● **SHORT EXERCISE**: Swap "Open" for "Launch" in the material, starting with the line that contains "Click the Суммарная информация page title" and going on through the end, and give those lines back with everything else unchanged. Leave out the pictures.

Dataset excerpt
+===+

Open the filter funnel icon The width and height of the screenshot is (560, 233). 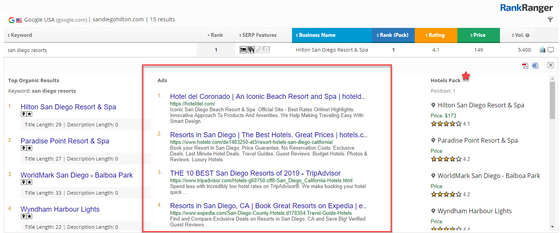tap(550, 19)
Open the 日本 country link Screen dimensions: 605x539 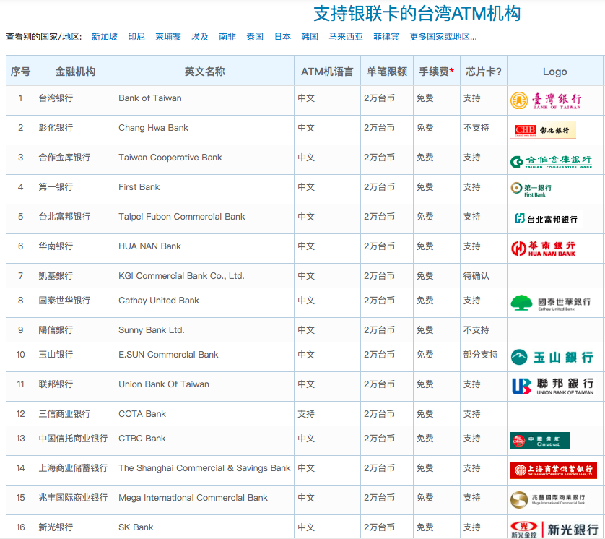click(282, 37)
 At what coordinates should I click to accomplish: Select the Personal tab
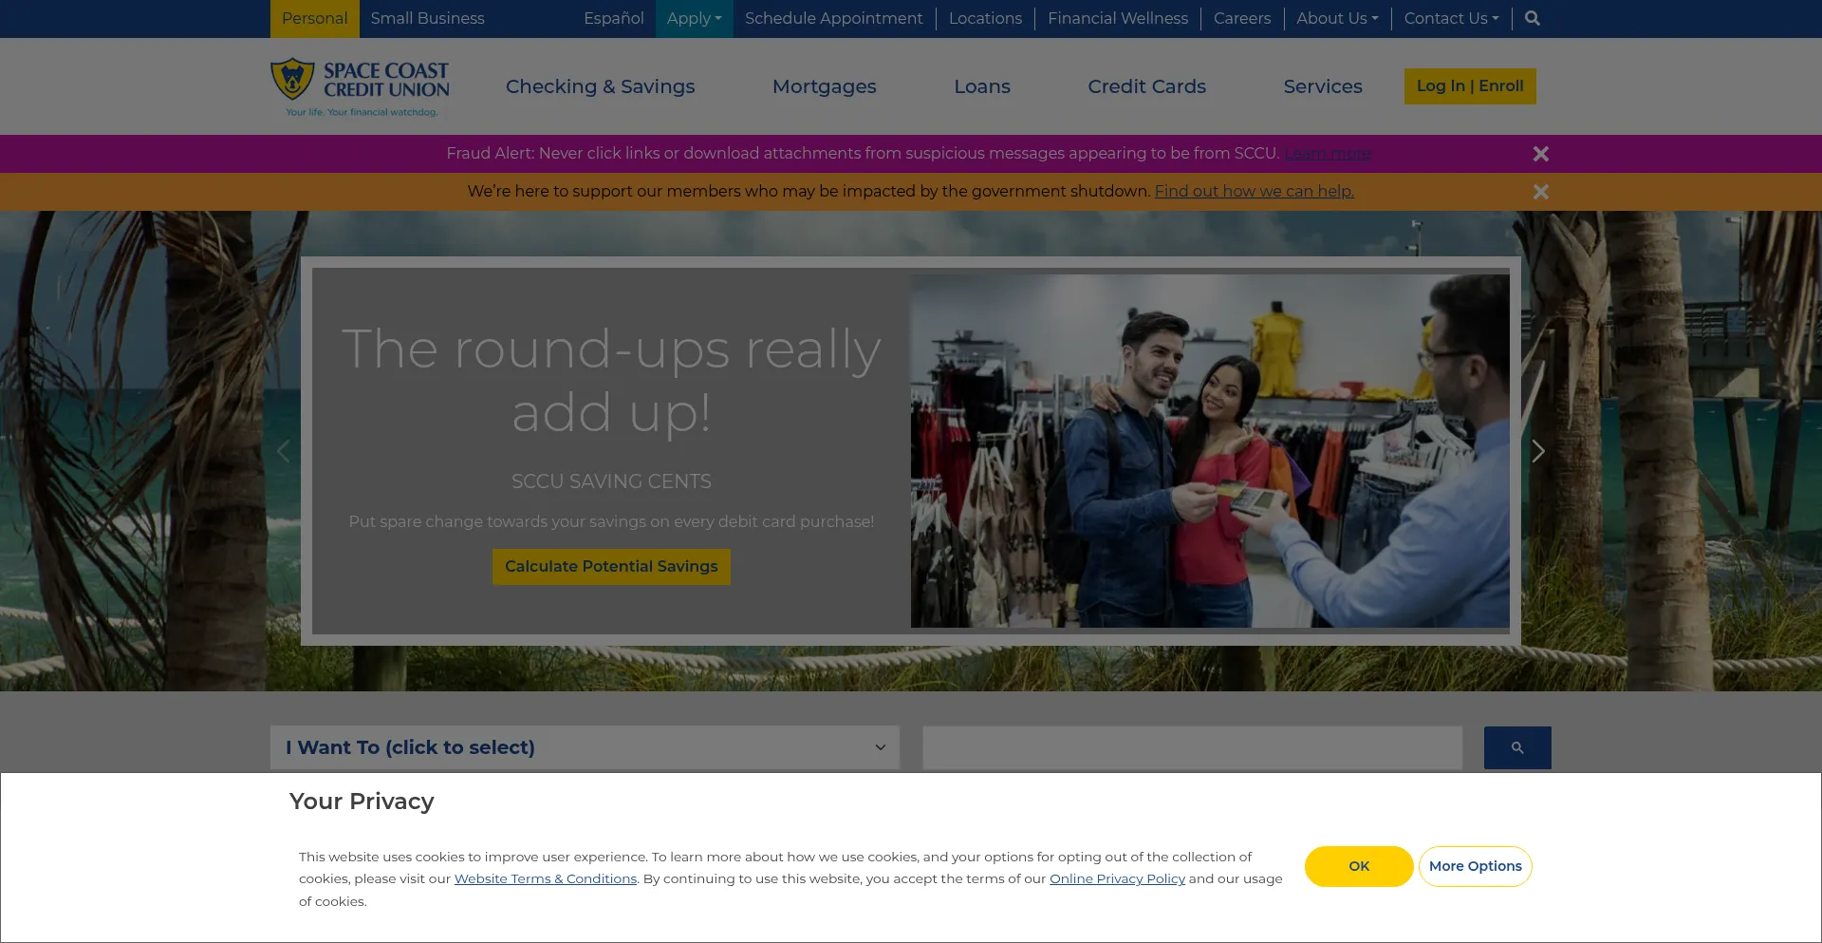coord(314,18)
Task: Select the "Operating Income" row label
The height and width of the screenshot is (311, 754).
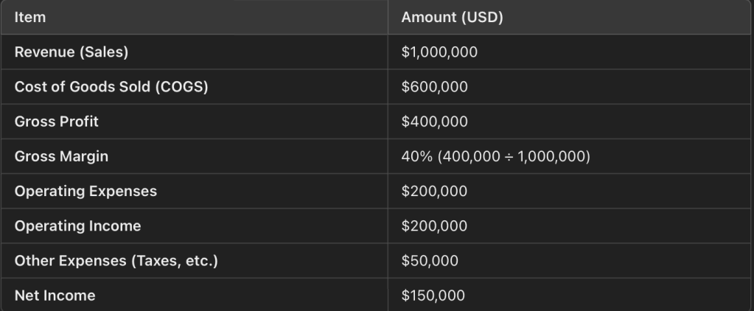Action: point(77,226)
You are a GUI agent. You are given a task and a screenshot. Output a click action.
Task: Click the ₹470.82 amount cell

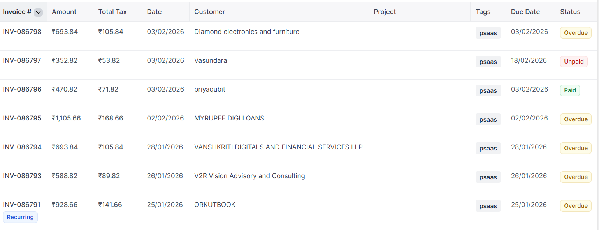click(65, 89)
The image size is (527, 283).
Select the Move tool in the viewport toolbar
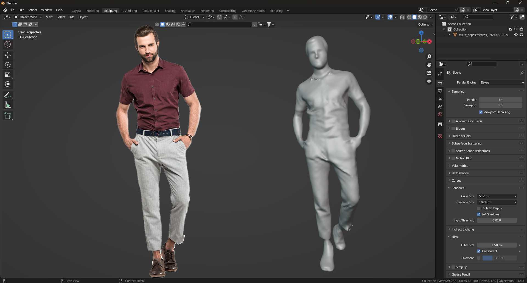[x=8, y=55]
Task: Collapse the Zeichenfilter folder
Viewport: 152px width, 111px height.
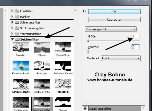Action: (12, 39)
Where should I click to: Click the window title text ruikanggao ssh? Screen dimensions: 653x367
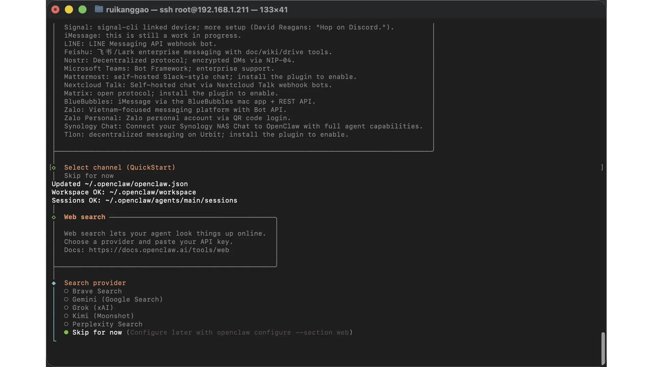click(197, 10)
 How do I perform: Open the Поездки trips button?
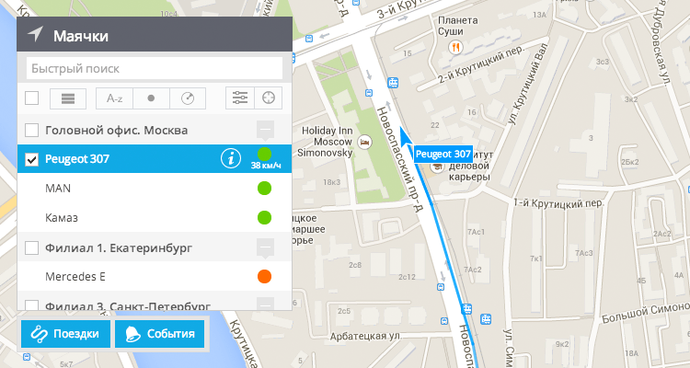(x=65, y=334)
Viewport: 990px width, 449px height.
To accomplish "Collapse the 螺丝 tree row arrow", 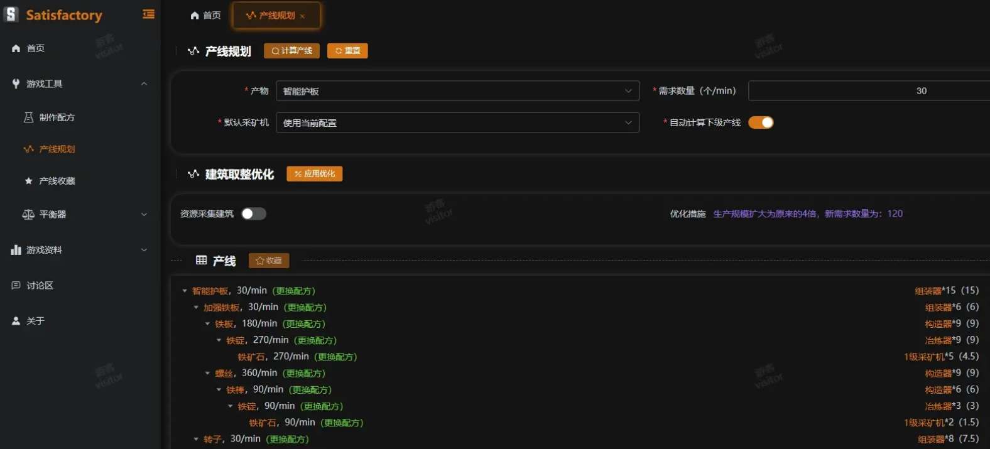I will tap(207, 374).
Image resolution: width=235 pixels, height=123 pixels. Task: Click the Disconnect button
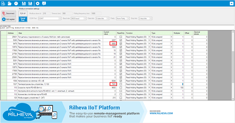(9, 13)
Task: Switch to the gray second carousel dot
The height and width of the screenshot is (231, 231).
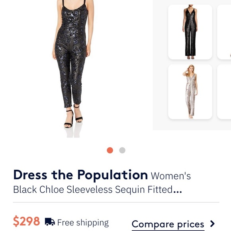Action: [x=122, y=150]
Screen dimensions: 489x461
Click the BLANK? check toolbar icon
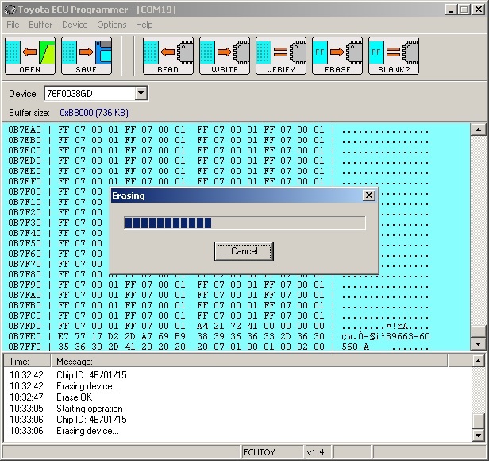coord(393,56)
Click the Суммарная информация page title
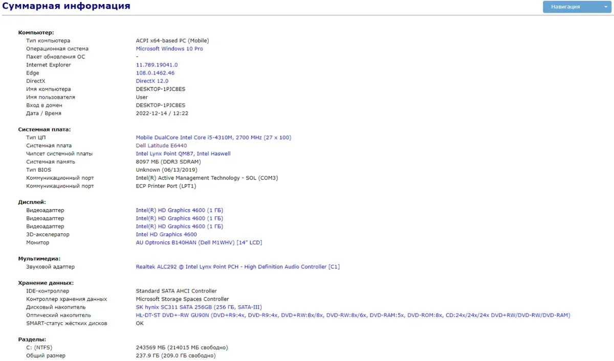 tap(66, 7)
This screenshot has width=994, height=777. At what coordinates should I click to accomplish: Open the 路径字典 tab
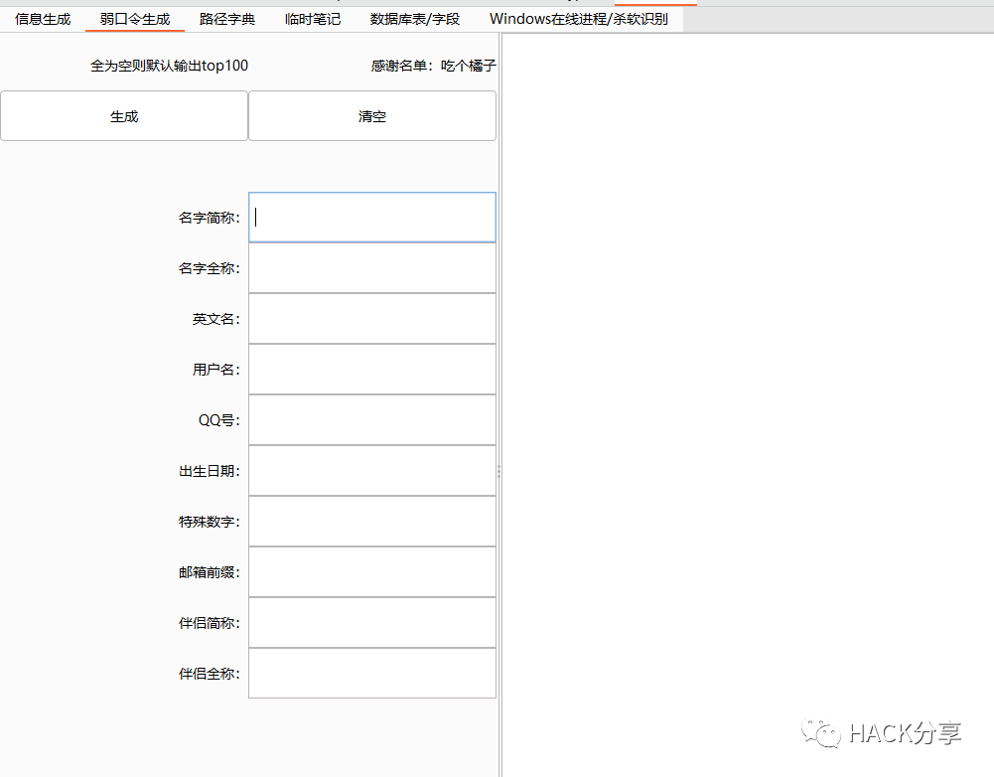coord(227,19)
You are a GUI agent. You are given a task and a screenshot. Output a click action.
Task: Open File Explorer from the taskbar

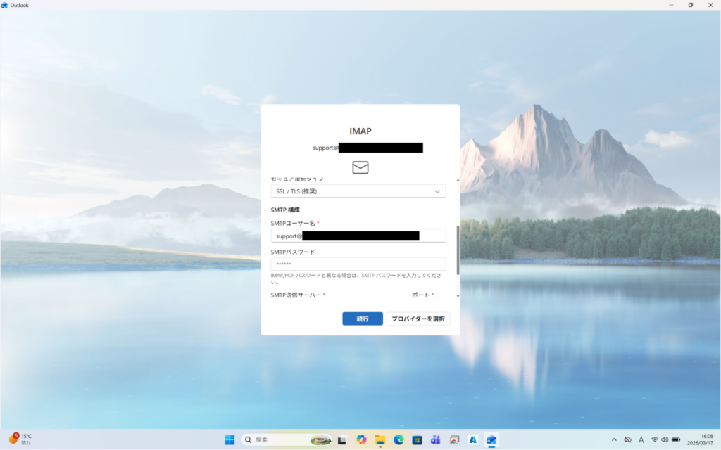(380, 439)
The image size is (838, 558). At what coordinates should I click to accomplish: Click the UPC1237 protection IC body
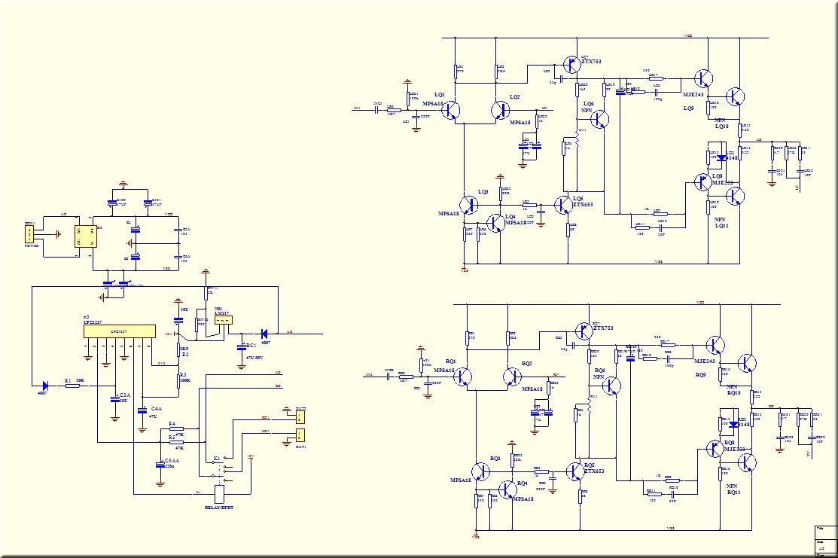[x=119, y=331]
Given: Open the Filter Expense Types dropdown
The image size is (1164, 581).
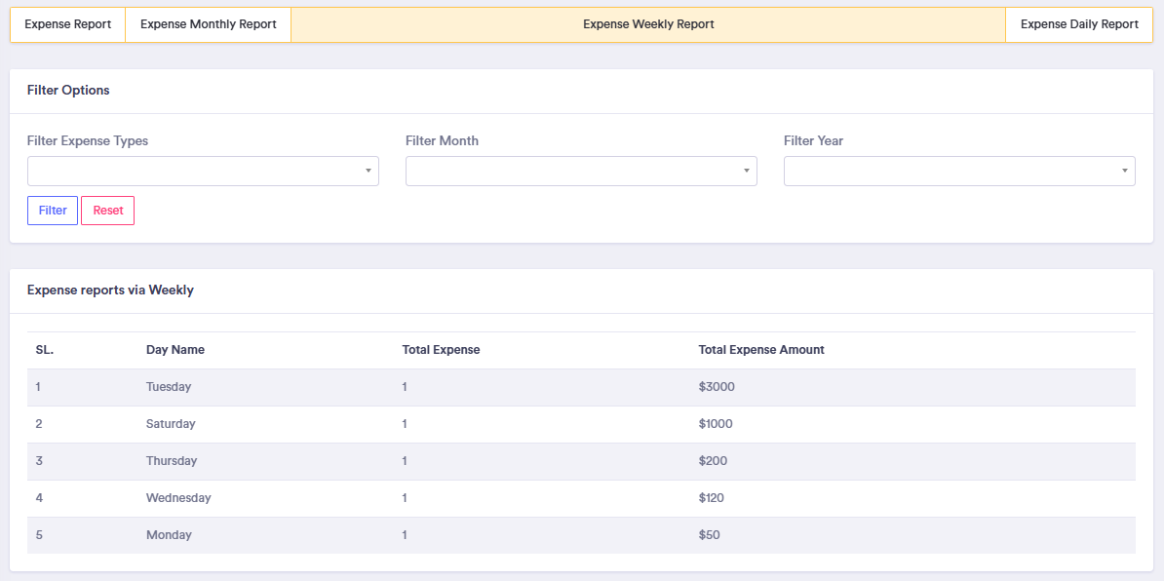Looking at the screenshot, I should [203, 171].
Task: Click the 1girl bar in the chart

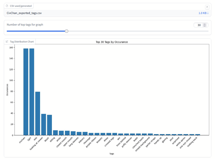Action: coord(32,92)
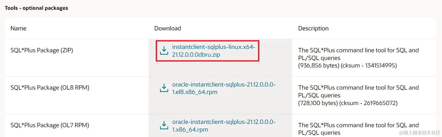Click the Download column header
442x137 pixels.
pos(168,28)
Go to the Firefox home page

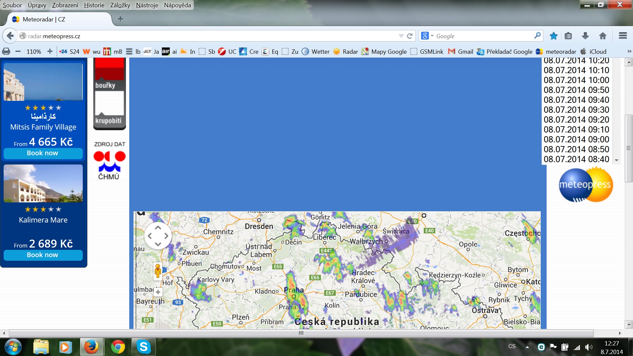tap(603, 36)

+===+

● **RESPONSE BELOW**:
Click the Суммарная информация page title
 tap(66, 7)
This screenshot has width=994, height=777. At what coordinates should I click to accomplish: Launch the 路径字典 tab
coord(227,19)
You are a GUI agent. You are given a task and a screenshot. Output a click action.
Task: Launch File Explorer from the taskbar

(380, 439)
The image size is (838, 558). At what coordinates should I click to accomplish: Click the UPC1237 protection IC body
[x=119, y=331]
Given: Launch the Filter Expense Types dropdown
The image size is (1164, 581).
Looking at the screenshot, I should [203, 171].
Task: Click the 1girl bar in the chart

Action: coord(32,92)
Click the Download column header
442x137 pixels.
pos(168,28)
Go to the Firefox home page

tap(603, 36)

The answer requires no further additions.